(Records for processing)

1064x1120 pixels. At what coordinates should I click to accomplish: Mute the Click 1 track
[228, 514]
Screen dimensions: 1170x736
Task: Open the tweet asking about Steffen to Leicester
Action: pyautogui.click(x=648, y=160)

(End Records for processing)

The answer is all of the material, given again exactly.

1064x1120 pixels. At what coordinates should I click to accomplish: Mute the Click 1 track
[228, 514]
Screen dimensions: 1170x736
Task: Open the tweet asking about Steffen to Leicester
Action: pyautogui.click(x=648, y=160)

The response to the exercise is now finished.